- DIRECTIONS FOR THIS TASK -
Below are some records; output all of them exactly.

- MATERIAL SUPPLIED -

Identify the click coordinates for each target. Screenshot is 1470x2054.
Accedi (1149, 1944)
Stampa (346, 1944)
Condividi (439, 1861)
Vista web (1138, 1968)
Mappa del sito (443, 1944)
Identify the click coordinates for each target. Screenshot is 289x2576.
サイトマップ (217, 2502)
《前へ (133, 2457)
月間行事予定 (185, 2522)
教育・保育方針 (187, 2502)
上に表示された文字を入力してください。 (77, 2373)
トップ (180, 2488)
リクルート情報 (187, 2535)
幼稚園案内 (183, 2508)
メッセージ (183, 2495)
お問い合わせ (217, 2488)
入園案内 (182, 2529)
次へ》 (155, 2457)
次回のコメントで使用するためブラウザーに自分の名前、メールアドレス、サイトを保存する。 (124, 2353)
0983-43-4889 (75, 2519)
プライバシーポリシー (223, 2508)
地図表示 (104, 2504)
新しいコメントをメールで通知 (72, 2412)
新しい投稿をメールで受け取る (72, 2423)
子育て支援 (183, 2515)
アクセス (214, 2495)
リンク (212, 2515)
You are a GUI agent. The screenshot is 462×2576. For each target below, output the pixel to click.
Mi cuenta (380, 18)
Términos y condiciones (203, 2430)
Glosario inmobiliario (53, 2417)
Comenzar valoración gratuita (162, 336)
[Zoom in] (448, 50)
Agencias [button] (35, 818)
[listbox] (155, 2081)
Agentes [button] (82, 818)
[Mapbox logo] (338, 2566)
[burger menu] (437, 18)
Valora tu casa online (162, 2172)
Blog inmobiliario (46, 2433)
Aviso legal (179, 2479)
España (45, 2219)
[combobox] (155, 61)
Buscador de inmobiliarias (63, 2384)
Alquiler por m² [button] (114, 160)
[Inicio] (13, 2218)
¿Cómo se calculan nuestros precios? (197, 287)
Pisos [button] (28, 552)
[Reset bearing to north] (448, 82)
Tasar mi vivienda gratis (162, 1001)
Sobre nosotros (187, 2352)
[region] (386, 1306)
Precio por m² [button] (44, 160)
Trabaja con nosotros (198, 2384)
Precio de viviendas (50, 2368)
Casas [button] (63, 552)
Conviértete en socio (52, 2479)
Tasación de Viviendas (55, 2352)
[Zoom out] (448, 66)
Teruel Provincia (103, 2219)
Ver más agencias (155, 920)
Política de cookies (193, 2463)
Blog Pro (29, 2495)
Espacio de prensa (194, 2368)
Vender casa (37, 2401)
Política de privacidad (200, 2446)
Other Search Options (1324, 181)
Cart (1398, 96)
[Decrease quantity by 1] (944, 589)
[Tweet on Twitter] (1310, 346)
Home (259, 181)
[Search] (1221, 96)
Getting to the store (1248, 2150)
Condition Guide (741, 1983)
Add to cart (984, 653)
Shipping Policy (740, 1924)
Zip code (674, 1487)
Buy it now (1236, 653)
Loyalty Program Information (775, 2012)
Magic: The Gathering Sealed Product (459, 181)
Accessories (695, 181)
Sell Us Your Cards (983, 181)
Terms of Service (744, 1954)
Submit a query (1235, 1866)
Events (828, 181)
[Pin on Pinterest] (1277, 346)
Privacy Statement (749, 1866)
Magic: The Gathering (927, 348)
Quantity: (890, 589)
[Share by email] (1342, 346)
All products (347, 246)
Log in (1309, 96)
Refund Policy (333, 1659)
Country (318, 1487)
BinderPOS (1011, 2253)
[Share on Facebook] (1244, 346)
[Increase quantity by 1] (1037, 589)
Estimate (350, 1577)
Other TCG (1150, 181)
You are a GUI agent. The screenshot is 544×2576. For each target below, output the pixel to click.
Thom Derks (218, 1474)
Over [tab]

- SOLUTION FOR THIS EXERCISE -
Identify the click coordinates for each target. Screenshot is 1470x2054.
Accedi (1149, 1944)
Stampa (346, 1944)
Condividi (439, 1861)
Vista web (1138, 1968)
Mappa del sito (443, 1944)
Identify the click coordinates for each target. Screenshot is 289x2576.
サイトマップ (217, 2502)
《前へ (133, 2457)
月間行事予定 (185, 2522)
教育・保育方針 (187, 2502)
上に表示された文字を入力してください。 (77, 2373)
トップ (180, 2488)
リクルート情報 (187, 2535)
幼稚園案内 (183, 2508)
メッセージ (183, 2495)
お問い合わせ (217, 2488)
入園案内 (182, 2529)
次へ》 (155, 2457)
次回のコメントで使用するためブラウザーに自分の名前、メールアドレス、サイトを保存する。 (124, 2353)
0983-43-4889 (75, 2519)
プライバシーポリシー (223, 2508)
地図表示 (104, 2504)
新しいコメントをメールで通知 (72, 2412)
新しい投稿をメールで受け取る (72, 2423)
子育て支援 (183, 2515)
アクセス (214, 2495)
リンク (212, 2515)
You are a GUI agent. The screenshot is 462×2576. For each target below, output the pixel to click.
Mi cuenta (380, 18)
Términos y condiciones (203, 2430)
Glosario inmobiliario (53, 2417)
Comenzar valoración gratuita (162, 336)
[Zoom in] (448, 50)
Agencias [button] (35, 818)
[listbox] (155, 2081)
Agentes [button] (82, 818)
[Mapbox logo] (338, 2566)
[burger menu] (437, 18)
Valora tu casa online (162, 2172)
Blog inmobiliario (46, 2433)
Aviso legal (179, 2479)
España (45, 2219)
[combobox] (155, 61)
Buscador de inmobiliarias (63, 2384)
Alquiler por m² [button] (114, 160)
[Inicio] (13, 2218)
¿Cómo se calculan nuestros precios? (197, 287)
Pisos [button] (28, 552)
[Reset bearing to north] (448, 82)
Tasar mi vivienda gratis (162, 1001)
Sobre nosotros (187, 2352)
[region] (386, 1306)
Precio por m² [button] (44, 160)
Trabaja con nosotros (198, 2384)
Precio de viviendas (50, 2368)
Casas [button] (63, 552)
Conviértete en socio (52, 2479)
Tasación de Viviendas (55, 2352)
[Zoom out] (448, 66)
Teruel Provincia (103, 2219)
Ver más agencias (155, 920)
Política de cookies (193, 2463)
Blog Pro (29, 2495)
Espacio de prensa (194, 2368)
Vender casa (37, 2401)
Política de privacidad (200, 2446)
Other Search Options (1324, 181)
Cart (1398, 96)
[Decrease quantity by 1] (944, 589)
[Tweet on Twitter] (1310, 346)
Home (259, 181)
[Search] (1221, 96)
Getting to the store (1248, 2150)
Condition Guide (741, 1983)
Add to cart (984, 653)
Shipping Policy (740, 1924)
Zip code (674, 1487)
Buy it now (1236, 653)
Loyalty Program Information (775, 2012)
Magic: The Gathering Sealed Product (459, 181)
Accessories (695, 181)
Sell Us Your Cards (983, 181)
Terms of Service (744, 1954)
Submit a query (1235, 1866)
Events (828, 181)
[Pin on Pinterest] (1277, 346)
Privacy Statement (749, 1866)
Magic: The Gathering (927, 348)
Quantity: (890, 589)
[Share by email] (1342, 346)
All products (347, 246)
Log in (1309, 96)
Refund Policy (333, 1659)
Country (318, 1487)
BinderPOS (1011, 2253)
[Share on Facebook] (1244, 346)
[Increase quantity by 1] (1037, 589)
Estimate (350, 1577)
Other TCG (1150, 181)
You are a GUI agent. The screenshot is 544×2576. For each target below, output the pixel to click.
Thom Derks (218, 1474)
Over [tab]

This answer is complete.